Неизвестно насколько большим в воображении стал меч, если Бюлент не мог найти места для свёртка, который словно держал в руке. Наконец, он запихнул его в фаэтон и снова уверенно приказал вознице:

– Теперь к кондитеру, к Леброну! В кондитерскую Леброна, возница!

Фаэтон двигался. Джемиле, наконец, не выдержала и включилась в игру, толкая стул сзади; Несрин сказала: «Ах, мой генерал! Ты отвлёк меня от дела!», отказалась от стула и спустилась вниз. Шайесте крикнула издали:

– Бешир, много не бегай! Уронишь ребёнка.

Нихаль сидела неподвижно, безмолвно, с задумчивым вгзглядом и по инерции слушала болтовню Бюлента. Он говорил кондитеру:

– Нет, нет, Вы не поняли! Не та, а другая корзинка, не видите? У неё наверху мешок, а между ленточками птичка. Я отвезу её старшему брату. Поняли, да? Бехлюль Бею… Он всё время привозит мне шоколад. Конфеты положили? Положите также десять абрикосов! Хорошо! Хоть бы не помялись!

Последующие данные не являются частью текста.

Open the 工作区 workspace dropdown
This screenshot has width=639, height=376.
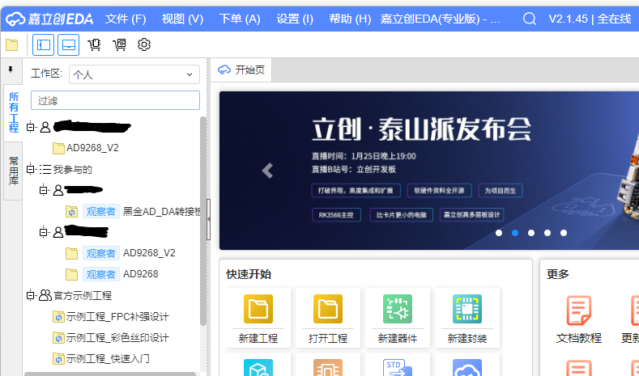tap(134, 74)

С большой осторожностью он будто взял корзинку из рук кондитера и сказал: «Пусть лежит здесь, у меня на коленях!» – а потом снова приказал вознице:

– Мост! К мосту! Мы всё купили. Быстрее, не успеем на пароход, бегом, бегом… Что мы скажем отцу, если опоздаем?

Шайесте снова крикнула издали Беширу:

– Сейчас ты ударишься о тумбочку. Тоже мне! Слушаешь, что сказал ребёнок.

Бюлент теперь подражал мадемуазель Де Куртон и говорил по-французски, как она, держась за голову двумя руками:

– О! Будет казаться, что нас уносит вихрем.

Потом он крикнул по-турецки вознице, но на турецком языке мадемуазель Де Куртон:

– Вёзуниса, стои! Стои!

Бюлент так хорошо подражал манерам, тону и беспокойству старой гувернантки, что на тонких губах Нихаль показалась улыбка. Вдруг она услышала рядом голос мадемуазель Де Куртон:

– Нихаль! Это Вы стучали в мою дверь?

Вздрогнув, будто очнулась от глубокого сна, Нихаль встала и секунду не могла ответить; потом вспомнила, сразу почувствовала сердцем приближение неизвестного несчастья и сообщила:

– Я сказала Вам спуститься к отцу, он хочет Вас видеть.

Она стояла, словно хотела ещё что-то добавить. Потом не сумела найти, что можно добавить, отвела взгляд от мадемуазель Де Куртон и села.

Когда старая дева спускалась вниз, она опять наблюдала за Бюлентом. Бюлент забыл, что приказал вознице ехать к мосту. Теперь они ехали от Таксима. «А! Остановимся здесь,» – сказал он. «Погуляем немного в саду.»

Нихаль не сводила глаз с фаэтона Бюлента, однако уже не слышала, что говорил брат. В её крошечном уме будто разорвалось чёрное облако и всё заволокло тьмой.

***

Вечером за столом все, кроме Бехлюля, молчали. Усталый Бюлент хмурился, ему захотелось спать раньше обычного. Наверное, Бехлюль рассказывал странную историю… Он смеялся, когда рассказывал, его смех передался даже Беширу, стоявшему позади Нихаль.

Нихаль не смотрела на него. что-то привлекло её взгляд; она увидела, что улыбавшийся, чтобы казалось, что он слушает Бехлюля, отец смотрел на неё странным, словно выражавшим жалость, взглядом. Это взгляд разозлил её, она отвела глаза, но постоянно чувствовала тяжёлый взгляд отца.

«Дочка! Сегодня вечером ты опять не ешь мяса?»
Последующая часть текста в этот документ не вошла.